The death of those we love is a rite of passage in every human’s life. We may not understand it, we may be angry, sad or relieved, and it may make us suddenly aware of our own mortality. That realisation is another marker in itself. Another is the death of people your own age, this underlines our essential fragility.

Then there is the death of those more famous people you have always liked, even though you have never met them, people who are public property through their creations. 

Everyone in a generation remembers where they were when they heard the news of the death of Kennedy, Hendrix, Elvis, Lennon, Strummer-take your pick, it will define your place in the timeline that is the big parade of humankind. (I just want to say for me it was Elvis, 1977, I was in The Queens Arms in Widnes, a Wednesday night I think, and the barman told us he’d just heard it on the news. We could not believe it, Elvis had always been there.)

Where am I going with all this you may ask, on a blog that deals with graphic novels?

Well, I was at the Purbeck Folk Festival this last weekend and on the Saturday night, I was watching The Mother Ukers, three older men playing ukuleles. It was about 10.30pm and they were just about to play their version of Space Oddity and almost as an aside they introduced the song with the news that Neil Armstrong had died that day.
I spent the rest of their set thinking about that news. I never met the man, I only really knew him for one thing, one tremendous event. I thought of Buzz Aldrin on After Hours, a Channel 4 late night chat show in the 1980’s, talking about the Moon Landing and how Armstrong had taken over the control of the Lunar Module and landed it with twenty seconds worth of fuel to spare.

I thought about how everyone Armstrong met must have wanted to ask him about that one event, those few fleeting hours in a long a rich life. It is no wonder he withdrew from the public gaze and became an academic.
For some people the whole event was just another date in a history book, it was and was not. It was the culmination of many years of hard work by an army of humans. The trouble was there was no next step. It was essentially a sideshow to the Cold War.

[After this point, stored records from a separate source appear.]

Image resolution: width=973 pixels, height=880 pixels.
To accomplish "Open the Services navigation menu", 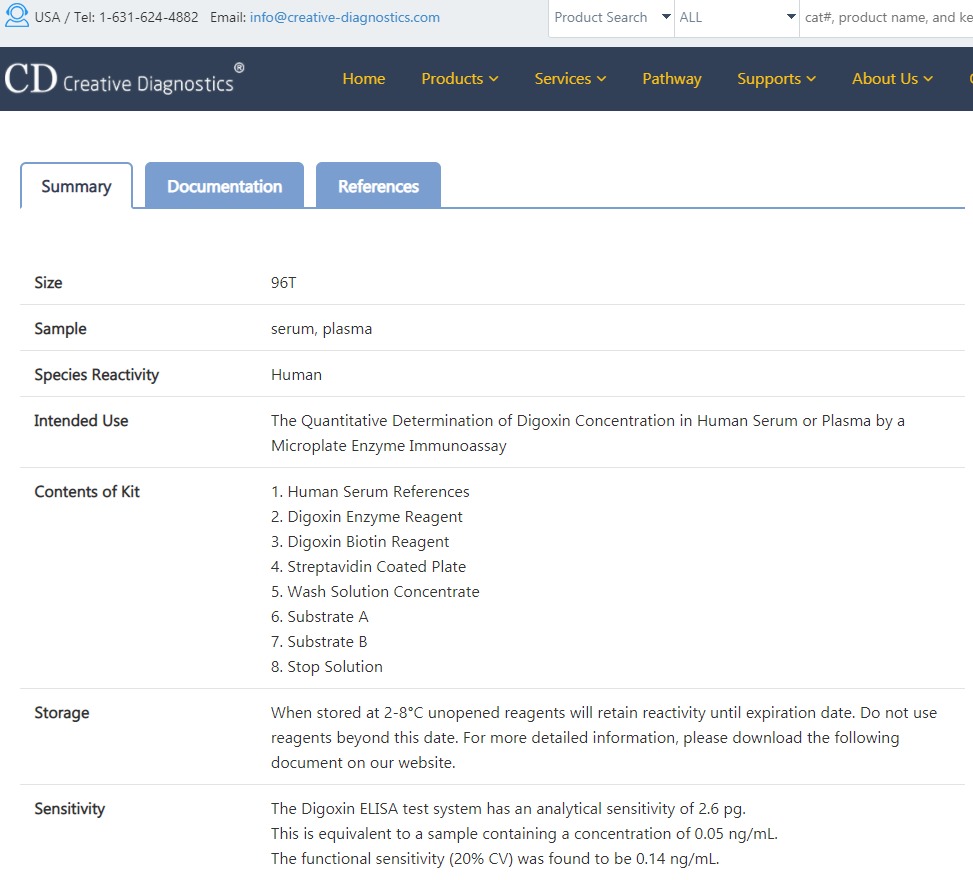I will [x=570, y=79].
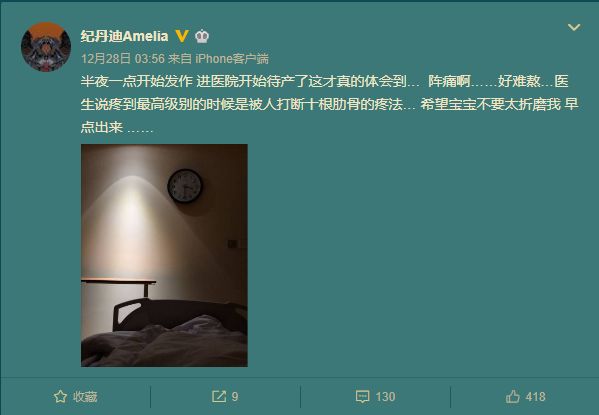599x415 pixels.
Task: Click the repost share icon
Action: 219,396
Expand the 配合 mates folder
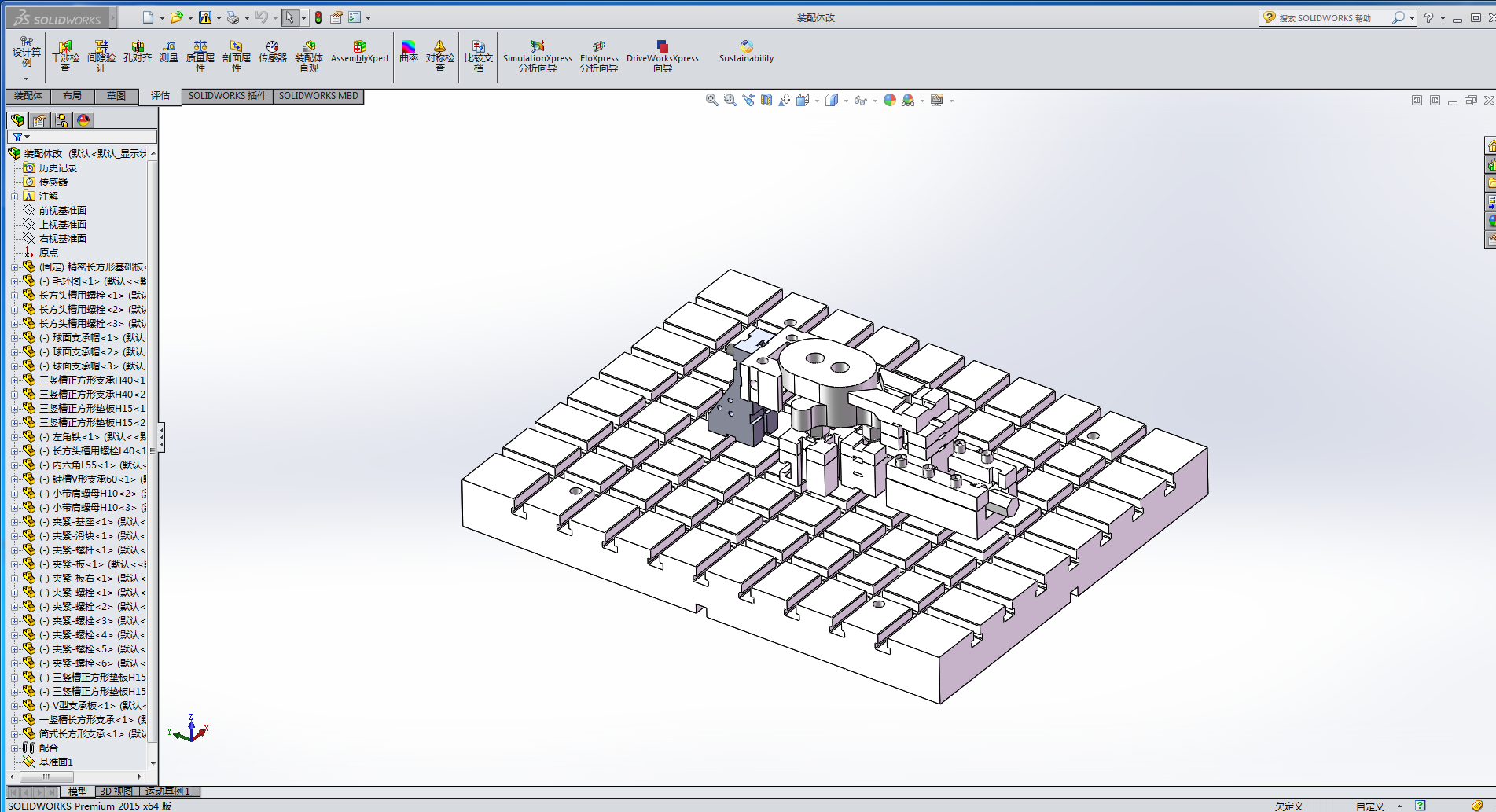 [x=14, y=748]
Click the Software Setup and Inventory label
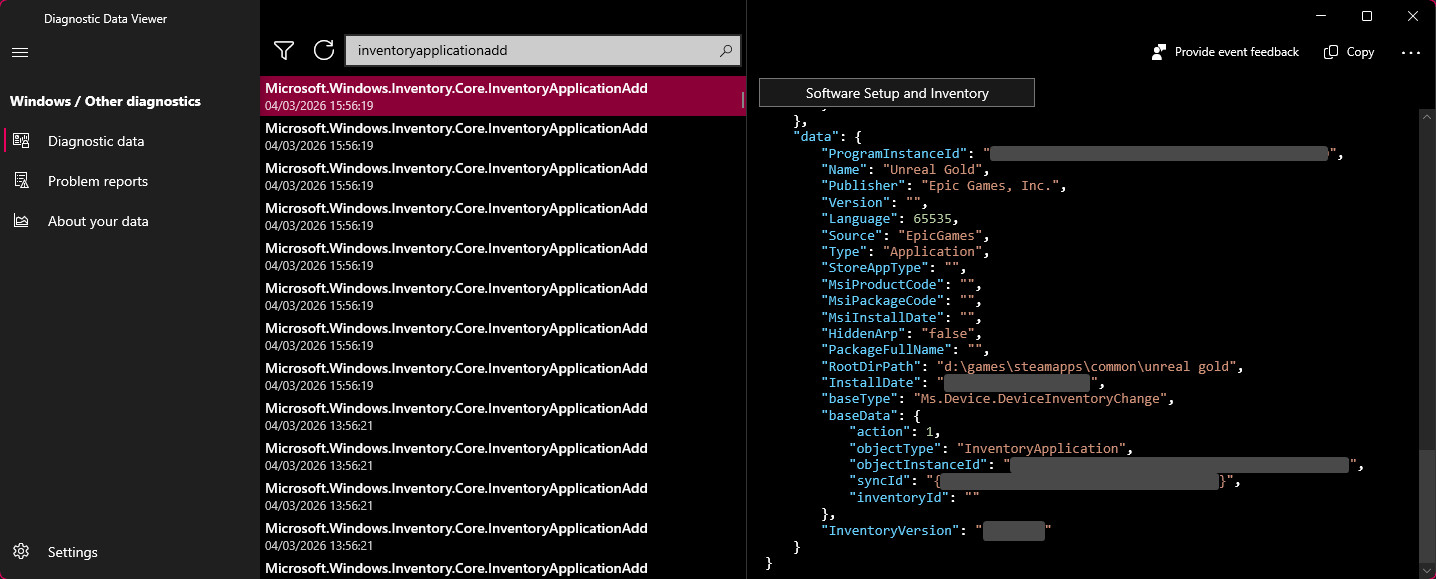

That’s all I wanted to say today, yes I know it’s me mourning the possibilities of my youth. I don’t care. I am leaving you with a poem:

On Hearing the Death of Neil Armstrong

Before he spoke that causal throwaway line,
The swallowing clouds,
Congregated to conceal from prying eyes.
But earlier I had seen it, a pearl perfection,
The quarter Green Corn Moon.

On the way back to my tent,
My head torch shines a circle on to the ground,
Each contour of the soil the moon’s sad face.


  1. Yes. Yes, to life. Yes, to recognizing its fragility, its temporal nature and its interconnectedness. Yes to mourning the loss of icons among us. And yes to your poem. I greatly admire writers who can set poetry down and share it.

    1. Thank you. I can only echo what you say, life is fragile and we need to cherish it and celebrate.

  2. Replies
    1. Glad you liked it. There may be more on here in the future.

  3. Replies
    1. Thanks Aguilar, here at the rookery we cannot let the passing of one of our own go unlamented.